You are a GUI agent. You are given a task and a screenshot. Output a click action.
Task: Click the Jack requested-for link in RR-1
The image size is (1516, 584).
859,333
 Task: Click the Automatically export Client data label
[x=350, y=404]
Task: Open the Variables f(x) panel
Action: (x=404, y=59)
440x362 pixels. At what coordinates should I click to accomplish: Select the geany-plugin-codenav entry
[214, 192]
* * * * * * *
Reproduce word for word every line of the entries from the one containing "Task: Click the Automatically" through the last line, with both ends included.

 Task: Click the Automatically export Client data label
[x=350, y=404]
Task: Open the Variables f(x) panel
Action: (x=404, y=59)
440x362 pixels. At what coordinates should I click to accomplish: Select the geany-plugin-codenav entry
[214, 192]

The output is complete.